La de este período es también una voz-off que nos adelanta la imposibilidad de la historia, del relato. En King Lear, en Passion la historia siempre está por venir, por ser contada. Se reflexiona, se alude a ella de una u otra manera, pero nunca llega. “Lo que estamos buscando es como el fuego, nace de lo que destruye” dice el profesor loco en King Lear (el propio Jean-Luc) portando una tupida cabellera compuesta de cables de audio y video, cuando le preguntan por el nombre de las cosas. Como si una narración clásica ya no fuera posible, como si hubiera que trabajar a partir de sus cenizas: “hace unos años me di cuenta que el cine no había mostrado los campos de concentración (…). Ahí el cine se detuvo; entonces yo pensé que la nouvelle vague no era un comienzo sino un fin”.  

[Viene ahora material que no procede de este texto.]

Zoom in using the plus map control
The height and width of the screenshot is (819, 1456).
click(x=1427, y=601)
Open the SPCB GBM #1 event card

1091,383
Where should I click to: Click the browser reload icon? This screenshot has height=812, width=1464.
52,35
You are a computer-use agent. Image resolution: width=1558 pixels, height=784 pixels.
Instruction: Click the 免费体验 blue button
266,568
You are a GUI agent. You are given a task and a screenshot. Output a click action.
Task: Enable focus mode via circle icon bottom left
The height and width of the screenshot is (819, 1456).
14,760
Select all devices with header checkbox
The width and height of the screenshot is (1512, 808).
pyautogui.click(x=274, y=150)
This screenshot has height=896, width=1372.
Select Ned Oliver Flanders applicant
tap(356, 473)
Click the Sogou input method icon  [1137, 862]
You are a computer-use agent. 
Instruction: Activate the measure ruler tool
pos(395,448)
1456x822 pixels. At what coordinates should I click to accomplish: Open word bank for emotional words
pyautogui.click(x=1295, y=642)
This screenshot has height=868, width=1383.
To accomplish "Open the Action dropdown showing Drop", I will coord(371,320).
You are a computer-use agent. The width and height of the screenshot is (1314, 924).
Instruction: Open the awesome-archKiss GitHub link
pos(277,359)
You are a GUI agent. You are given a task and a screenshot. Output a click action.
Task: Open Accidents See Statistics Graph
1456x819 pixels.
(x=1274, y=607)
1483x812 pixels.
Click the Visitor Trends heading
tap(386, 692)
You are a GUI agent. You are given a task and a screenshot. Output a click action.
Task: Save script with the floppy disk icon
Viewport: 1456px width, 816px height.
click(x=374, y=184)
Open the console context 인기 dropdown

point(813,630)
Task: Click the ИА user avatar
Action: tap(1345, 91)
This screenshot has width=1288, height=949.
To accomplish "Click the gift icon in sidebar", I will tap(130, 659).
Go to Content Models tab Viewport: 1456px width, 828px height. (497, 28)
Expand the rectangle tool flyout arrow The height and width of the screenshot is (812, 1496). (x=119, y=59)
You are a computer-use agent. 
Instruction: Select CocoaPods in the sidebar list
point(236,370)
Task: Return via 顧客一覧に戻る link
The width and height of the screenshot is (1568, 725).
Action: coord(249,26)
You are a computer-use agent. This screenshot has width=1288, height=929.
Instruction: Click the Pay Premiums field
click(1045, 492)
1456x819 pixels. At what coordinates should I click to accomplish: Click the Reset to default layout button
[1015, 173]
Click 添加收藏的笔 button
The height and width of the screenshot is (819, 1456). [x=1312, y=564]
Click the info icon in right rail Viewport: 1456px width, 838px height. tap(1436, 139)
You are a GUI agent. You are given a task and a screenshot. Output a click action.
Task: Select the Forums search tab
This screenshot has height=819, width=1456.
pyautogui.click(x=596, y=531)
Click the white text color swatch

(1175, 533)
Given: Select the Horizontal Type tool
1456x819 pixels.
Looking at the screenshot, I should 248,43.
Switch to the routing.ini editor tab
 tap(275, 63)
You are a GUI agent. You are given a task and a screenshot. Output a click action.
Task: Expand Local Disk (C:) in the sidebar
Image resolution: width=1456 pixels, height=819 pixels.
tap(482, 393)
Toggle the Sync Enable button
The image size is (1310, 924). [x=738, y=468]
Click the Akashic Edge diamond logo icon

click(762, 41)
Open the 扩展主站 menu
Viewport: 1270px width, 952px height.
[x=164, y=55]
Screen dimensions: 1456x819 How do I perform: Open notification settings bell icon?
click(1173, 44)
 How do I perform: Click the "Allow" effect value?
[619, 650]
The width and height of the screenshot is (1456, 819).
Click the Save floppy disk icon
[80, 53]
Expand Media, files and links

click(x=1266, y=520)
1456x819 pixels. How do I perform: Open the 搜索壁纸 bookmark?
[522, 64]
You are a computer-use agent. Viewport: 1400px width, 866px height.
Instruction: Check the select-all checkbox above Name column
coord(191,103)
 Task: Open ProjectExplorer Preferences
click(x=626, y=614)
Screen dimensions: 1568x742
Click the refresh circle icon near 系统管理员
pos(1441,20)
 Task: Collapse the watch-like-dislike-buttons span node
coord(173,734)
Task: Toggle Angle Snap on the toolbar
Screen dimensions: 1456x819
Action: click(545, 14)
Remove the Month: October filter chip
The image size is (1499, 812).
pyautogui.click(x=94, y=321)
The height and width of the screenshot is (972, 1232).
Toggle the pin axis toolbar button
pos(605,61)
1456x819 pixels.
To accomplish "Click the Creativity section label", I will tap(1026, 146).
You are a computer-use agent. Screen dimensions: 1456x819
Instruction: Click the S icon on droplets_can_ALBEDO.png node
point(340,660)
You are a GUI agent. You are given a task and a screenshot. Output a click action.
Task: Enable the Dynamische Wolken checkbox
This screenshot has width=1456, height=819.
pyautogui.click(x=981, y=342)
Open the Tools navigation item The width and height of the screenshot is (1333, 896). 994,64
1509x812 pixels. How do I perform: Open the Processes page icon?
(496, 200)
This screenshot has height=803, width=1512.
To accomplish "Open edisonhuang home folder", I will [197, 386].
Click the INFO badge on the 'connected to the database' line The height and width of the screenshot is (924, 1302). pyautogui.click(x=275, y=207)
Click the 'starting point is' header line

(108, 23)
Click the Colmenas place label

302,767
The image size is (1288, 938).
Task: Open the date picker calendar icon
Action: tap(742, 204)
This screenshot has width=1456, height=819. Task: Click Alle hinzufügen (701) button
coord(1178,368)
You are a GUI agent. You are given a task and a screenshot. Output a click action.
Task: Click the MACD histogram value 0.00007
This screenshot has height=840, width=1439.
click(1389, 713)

   El fin. Ciertamente Godard coquetea con la idea de la muerte del cine: “Aguardo el final del cine con optimismo”. Tal vez  la sentencia  defunción no pase más allá de las fronteras de la ocurrencia o la boutade godardiana.  Pero con esa frase está sugiriendo que de alguna manera la maquinaria narrativa mostró su agotamiento, algo socialmente llamado cine nos dejó fijados en nuestras butacas a la espera casi desinteresada de ese placer por la repetición.  A partir de allí, Godard aparece como el continuador de algo difícil de definir,  tal vez “una forma que piensa” como él mismo diría, pero que de seguro ya no es más el Cine. Algo que puede pensarse en términos de la distinción barthesiana goce/ placer. El cine de placer está íntimamente relacionado con nuestra comodidad, nuestro confort. Se supone que vamos al cine, pagamos una entrada y somos recompensados con cierta dosis de previsible plenitud. El cine de goce nos hace tambalear, nos sacude, el yo se extravía en un complejo de sobreimpresiones, ralentis, aceleraciones - en las Historie (s) por ejemplo-. Ningún valor, ningún sentido de antemano nos está garantizado. Hacia esa dimensión fue la obra de Godard siempre. Una especie de poética de la dispersión.




De alguna manera, algunos orientamos la mirada hacia el pasado del cine según el criterio de un hombre que supo imponerse con estilo. Que tuvo verdadera convicción para decir dos o tres (y seguro muchas más) cosas importantes. ¿Será que leímos la historia del cine a través de su vida? ¿Que de alguna manera por no haber filmado los campos una generación se había equivocado mucho, la historia se había detenido? ¿Que  nos sentimos dulcemente heridos al descubrir que uno de los rostros más hermosos del mundo tenía nombre y apellido: Anna Karina? Godard lo propuso y nosotros le creímos.